Em primeiro lugar, a Dra Donovan apresentou um ensaio clínico randomizado (RCT) de bombas de insulina convencionais (open loop), com 70 gestantes com DM1, que demonstrou que o uso do dispositivo durante o parto foi seguro e possível de usar, trazendo boas experiências às gestantes que utilizaram.
Em seguida, a discussão focou nos dispositivos automatizados. Os algoritmos são rápidos o suficiente para serem considerados seguros?
Dois estudos randomizados, crossover, de 2018, demonstraram dados de um protótipo da bomba CamAPS, evidenciando um excelente controle e melhora do tempo no alvo desde 24h antes do parto a 48h pós parto, com apenas 1,5% das gestantes apresentando um episódio de hipoglicemia após o parto.

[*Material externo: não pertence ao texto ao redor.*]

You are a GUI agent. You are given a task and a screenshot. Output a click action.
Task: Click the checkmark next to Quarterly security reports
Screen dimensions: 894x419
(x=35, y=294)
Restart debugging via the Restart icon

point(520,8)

A seguir, a palestrante mostrou dados do estudo AiDAPT, que evidenciou um aumento em 10% no tempo no alvo (TIR) durante a gestação após o uso de um dispositivo em alça fechada da CamAPS como principal resultado. Numa extensão do estudo para os 3 primeiros meses do parto, houve redução de 0,8% no tempo abaixo 70 mg/dL com o uso do dispositivo comparado ao cuidado padrão. Os dados intraparto ainda não foram publicados
Outra evidência acerca do assunto vem do CRISTAL trial. publicado em 2024, que avaliou o uso da minimed 780G, com ajustes da meta, atingindo melhor TIR (72% vs 63%; p 0,03) no dia do parto e 4 dias pós parto. Aguardamos dados do estudo CIRCUIT, usando a bomba Control-IQ, ainda não publicados, mas cujos dados preliminares apontam também para melhor tempo no alvo também no momento periparto e menor média glicêmica nesse momento.
Conclusões
A discussão sobre alvos glicêmicos intraparto e uso de tecnologia deixa clara a necessidade de atualização das práticas hospitalares frente ao que já é realidade no manejo diário do diabetes. Embora ainda não haja consenso absoluto, a tendência é caminhar para uma maior personalização do controle glicêmico durante o parto, ajustando metas conforme o tipo de diabetes, controle gestacional prévio e condições clínicas materno-fetais.
O uso de CGM e SICI nesse contexto parece promissor, especialmente em pacientes bem adaptadas ao longo da gestação. No entanto, sua implementação requer protocolos bem estruturados, equipes treinadas e integração efetiva entre obstetrícia e endocrinologia.